Расстоянием не стеснялись. Жертвенный порыв с географией ни считался.

– Из Треповки в Трансвааль прямо, без пересадки, на освобождение буров!

Проклятие Англии, смерть лорду Китченеру!

В отряде было десять человек. Стрижка бобриком. В глазах сумасшедшинка. Фуражки на бок. Штаны со штрипками. В бляхах на поясах солнце играет.

Вперед без страха и сомнений
На подвиг доблестный, друзья!

…В одной версте от города, как раз за казенным садом – шорох, враги, засада! Два городовых, невидимая тьма родителей, и во главе – Василий Касьянович Дубовский, классный надзиратель по прозванию Козёл.

И сказал нам Козёл несколько слов, о которых лучше не вспоминать.

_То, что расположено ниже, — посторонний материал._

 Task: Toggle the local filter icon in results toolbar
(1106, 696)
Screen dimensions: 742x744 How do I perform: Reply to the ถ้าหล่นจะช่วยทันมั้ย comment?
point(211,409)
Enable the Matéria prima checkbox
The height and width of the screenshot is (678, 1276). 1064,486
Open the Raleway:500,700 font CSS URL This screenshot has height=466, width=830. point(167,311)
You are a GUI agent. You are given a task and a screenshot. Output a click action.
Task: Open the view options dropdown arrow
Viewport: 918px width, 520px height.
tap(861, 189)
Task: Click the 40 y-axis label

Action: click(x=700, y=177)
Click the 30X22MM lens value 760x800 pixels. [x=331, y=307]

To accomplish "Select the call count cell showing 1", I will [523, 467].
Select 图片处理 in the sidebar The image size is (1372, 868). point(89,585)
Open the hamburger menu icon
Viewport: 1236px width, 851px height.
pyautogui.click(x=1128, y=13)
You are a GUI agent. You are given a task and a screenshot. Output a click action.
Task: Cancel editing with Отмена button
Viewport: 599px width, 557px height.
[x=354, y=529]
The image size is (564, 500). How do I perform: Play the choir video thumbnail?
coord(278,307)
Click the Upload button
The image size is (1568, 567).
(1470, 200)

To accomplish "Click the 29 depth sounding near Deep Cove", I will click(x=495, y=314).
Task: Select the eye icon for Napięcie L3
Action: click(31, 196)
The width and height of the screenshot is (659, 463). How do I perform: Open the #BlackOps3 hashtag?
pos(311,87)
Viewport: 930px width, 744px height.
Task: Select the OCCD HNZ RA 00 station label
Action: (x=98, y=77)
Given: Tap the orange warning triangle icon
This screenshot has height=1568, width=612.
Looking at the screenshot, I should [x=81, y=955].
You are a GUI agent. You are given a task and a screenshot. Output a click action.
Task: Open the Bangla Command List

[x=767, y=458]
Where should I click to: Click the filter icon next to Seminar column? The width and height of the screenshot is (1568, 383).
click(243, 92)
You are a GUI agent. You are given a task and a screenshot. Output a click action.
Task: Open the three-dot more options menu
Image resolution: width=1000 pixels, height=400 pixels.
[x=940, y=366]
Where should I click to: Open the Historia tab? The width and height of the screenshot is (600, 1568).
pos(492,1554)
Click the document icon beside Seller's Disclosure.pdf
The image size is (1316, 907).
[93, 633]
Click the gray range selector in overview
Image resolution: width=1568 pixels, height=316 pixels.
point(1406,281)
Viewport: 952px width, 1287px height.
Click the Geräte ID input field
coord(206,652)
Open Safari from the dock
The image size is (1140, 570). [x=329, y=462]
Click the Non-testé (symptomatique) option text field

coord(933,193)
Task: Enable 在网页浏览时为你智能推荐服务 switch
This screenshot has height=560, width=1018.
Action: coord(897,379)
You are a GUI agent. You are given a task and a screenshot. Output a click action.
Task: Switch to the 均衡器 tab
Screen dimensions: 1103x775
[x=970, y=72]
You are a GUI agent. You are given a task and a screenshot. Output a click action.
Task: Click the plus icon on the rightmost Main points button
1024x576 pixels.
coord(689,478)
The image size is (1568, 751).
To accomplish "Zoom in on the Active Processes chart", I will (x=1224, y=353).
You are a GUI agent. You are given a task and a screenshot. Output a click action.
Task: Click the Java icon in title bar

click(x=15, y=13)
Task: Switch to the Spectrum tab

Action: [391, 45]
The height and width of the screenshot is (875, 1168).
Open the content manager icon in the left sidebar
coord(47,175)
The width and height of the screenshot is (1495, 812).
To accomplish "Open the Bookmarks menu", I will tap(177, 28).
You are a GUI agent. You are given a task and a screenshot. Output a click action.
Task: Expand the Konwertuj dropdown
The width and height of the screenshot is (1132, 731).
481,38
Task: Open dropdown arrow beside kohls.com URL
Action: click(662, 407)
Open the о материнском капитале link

Стыд, позор, отобранные ятаганы, тёмный карцер, обитый войлоком.

А главное – издевательство и презрительные насмешки усатых восьмиклассников, говоривших басом и только о любви.

В течение двух недель, во время большой перемены, когда вся гимназия играла в чехарду и уплетала бутерброды с чайной колбасой, мы, защитники угнетённых народов, должны были исписывать страницу за страницей, повторяя одну и ту же фразу, придуманную самим Федором Ивановичем Прокешем, директором гимназии, добродушным чехом в синем вицмундире и благоуханных бакенбардах:

– Ego sum asinus magnus (Я большой осел).

Надо сказать правду, пережили мы эту первую мировую несправедливость довольно быстро и духом не упали.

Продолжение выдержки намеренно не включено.